Even after four days around 50 per cent of the toxic sludge remains to be lifted
Gujarat's state pollution control board has issued a show cause notice to the company tasked with the job of managing the toxic waste generated by Vapi, an industrial town in south Gujarat which topped the list of critically polluted areas earlier this year. The Vapi Waste Effluent Management Company Limited (VWEMCL) is accused of improper handling of toxic waste. The notice was issued on July 18, a day after a portion of a protection wall of Treatment Storage Disposal Facility (TSDF) managed by the company collapsed, leading to heavy spillage of toxic sludge from the facility into nearby agricultural fields. Even after four days, around half of the toxic sludge remains to be cleaned.
According to an official with the state pollution control board, TSDF is used to store chemically treated solid waste, but the industries in Vapi were illegally dumping their liquid toxic waste in the facility. “The facility was already filled to its brim. Due to heavy rains the dumped liquid waste is believed to have exerted pressure on one of the TSDF walls, a portion of which collapsed,” he adds. According to the state government, around 25,000 tonnes of sludge spilled out and spread over a 1.6 hectare area. Some of the sludge has even flowed into a small rivulet—Bill Khadi. “The main worry is that this rivulet meets Kolak river in Vapi which is a source of water for people and livestock,” says the official. VWEMCL is responsible for management of waste in the Vapi industrial area.
The state government immediately sent ten JCB machines and sludge pumping equipment. “We are working on a war-footing but due to rains it is becoming difficult to lift the sludge. We have transferred around 50 per cent of the sludge in the new TSDF which was recently built in Vapi near the old TSDF,” says Bharat Jain, chief executive officer at VWEMCL. Jain claimed all the sludge will be transferred to the new TSDF by Sunday. However, according to G V Patel, regional officer of GPCB, this new facility is a temporary arrangement as the building is not fully ready. “A permanent solution has not been thought yet,” he adds.
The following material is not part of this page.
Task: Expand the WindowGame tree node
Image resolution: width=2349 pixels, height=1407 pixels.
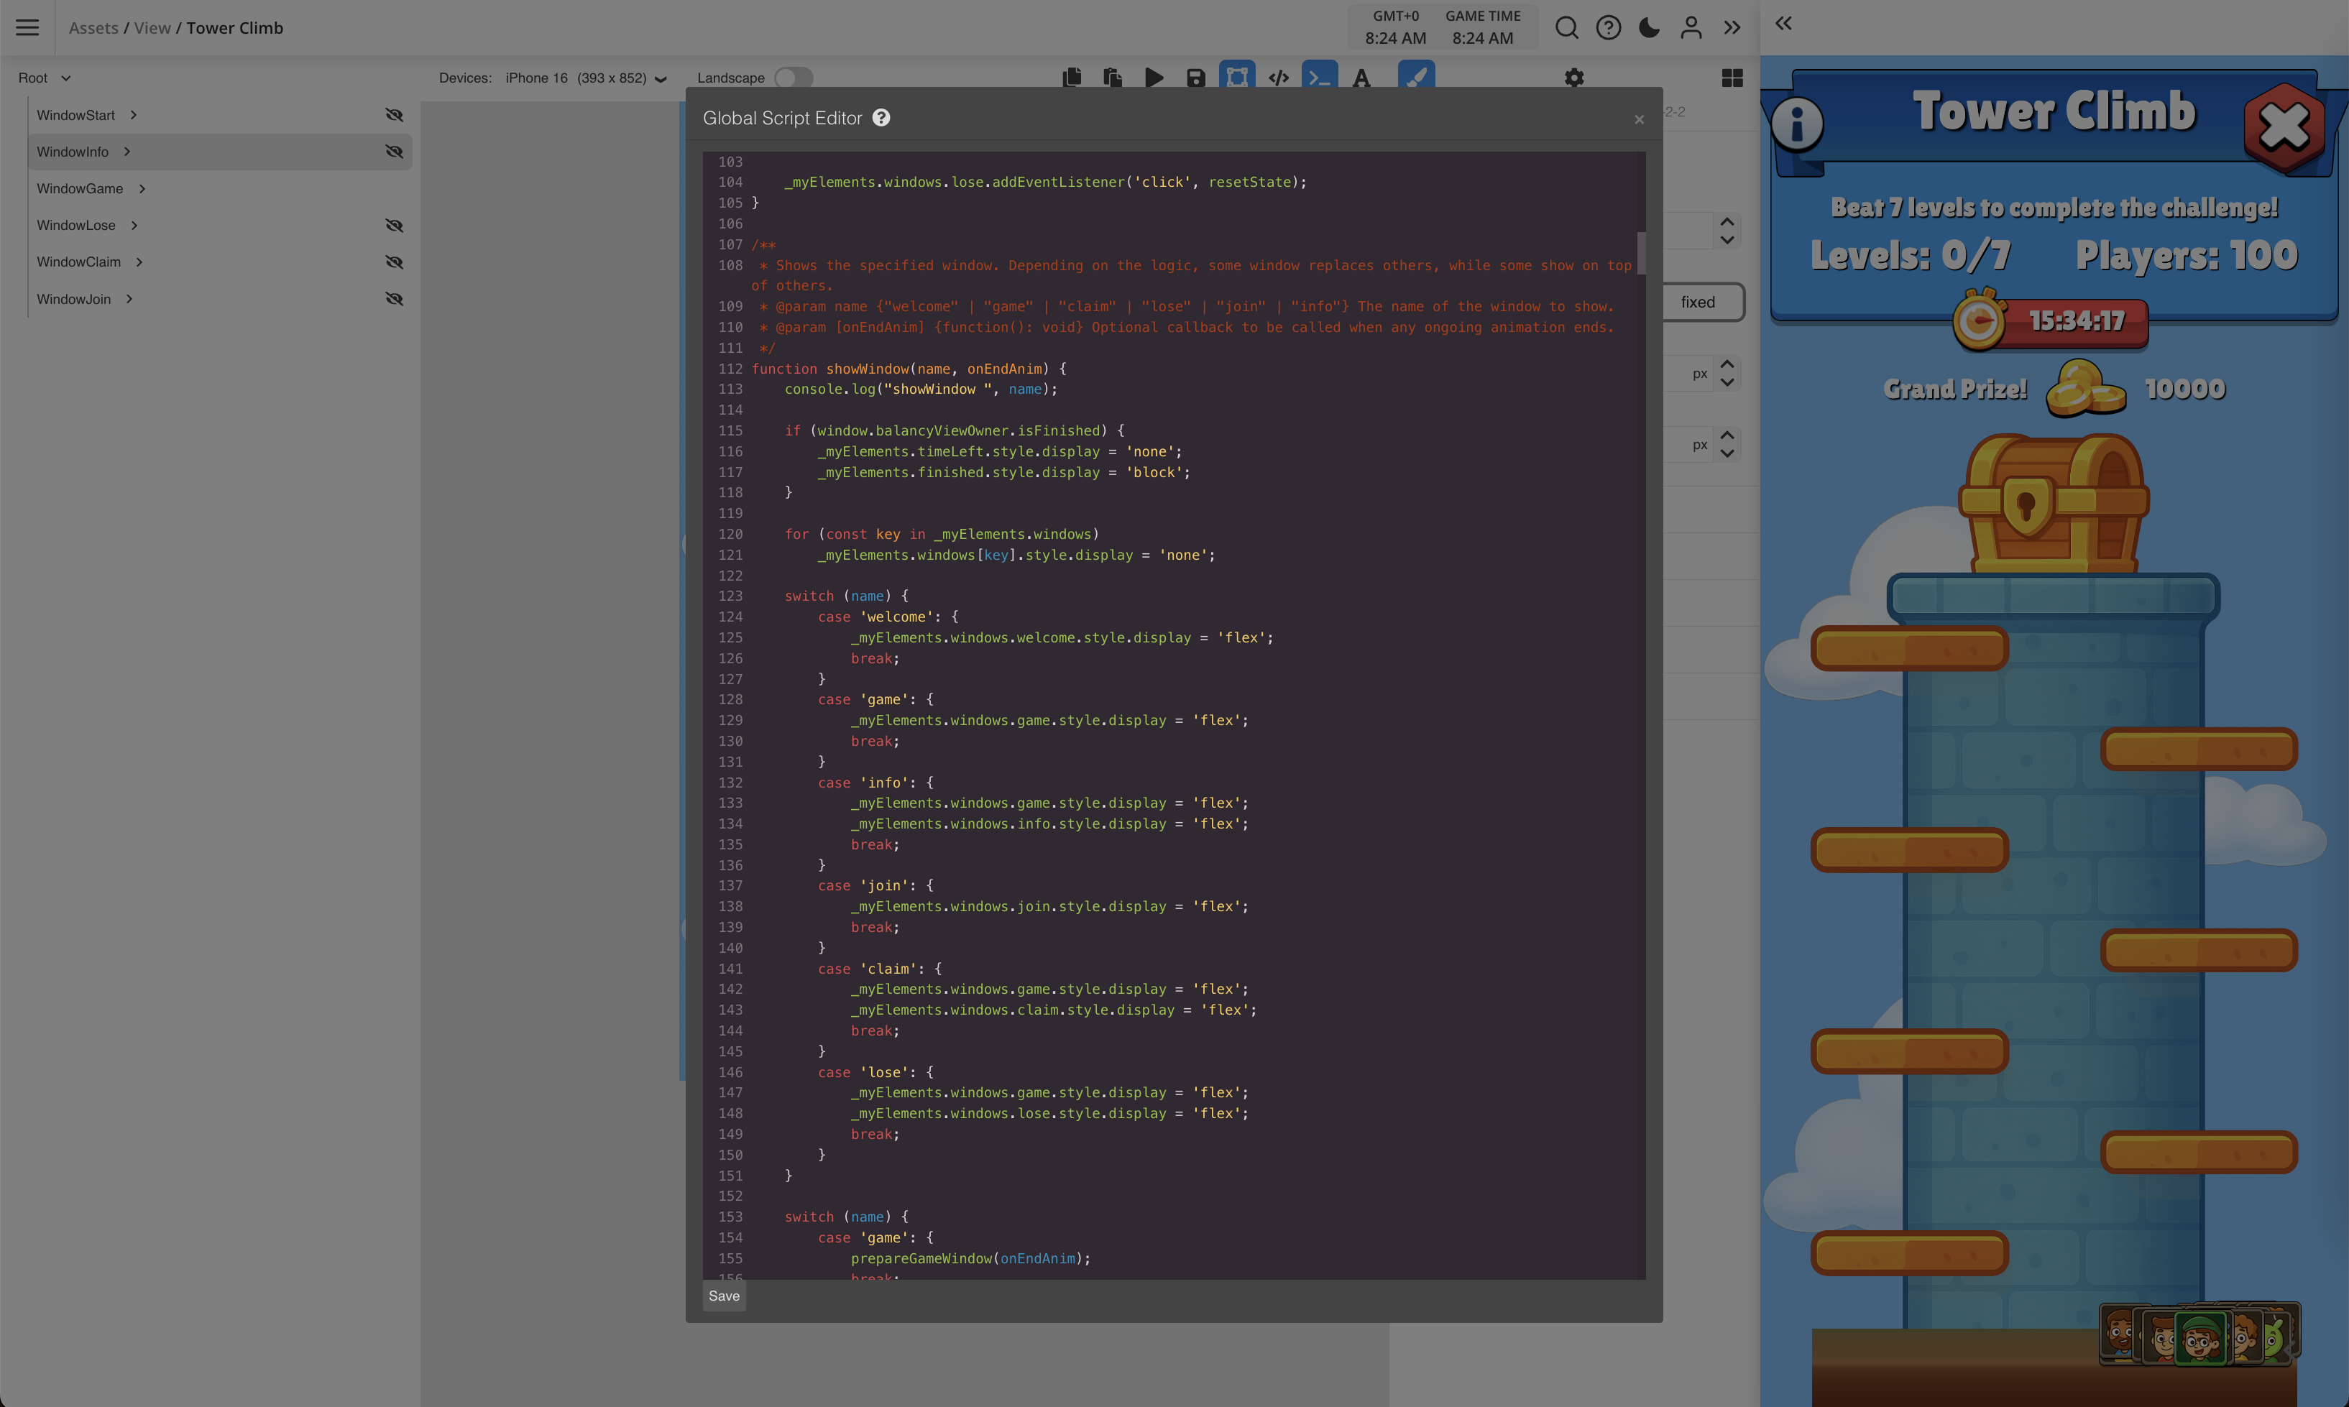Action: click(x=142, y=189)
Environmentalists, meanwhile, have called for strict action against VWEMCL and other waste management companies for not handling waste properly. “This is not the first incident. A few years ago, a waste disposal facility in Baroda developed cracks because of which toxic chemicals seeped into groundwater, leading to contamination in surrounding villages,” says Rohit Prajapati, a Vadodara-based environmentalist. “There are proper guidelines which are to be followed for building and maintenance of waste storage and disposal facilities but industries rarely follow them. It is all because of lax monitoring of these sites by state pollution boards,” he adds.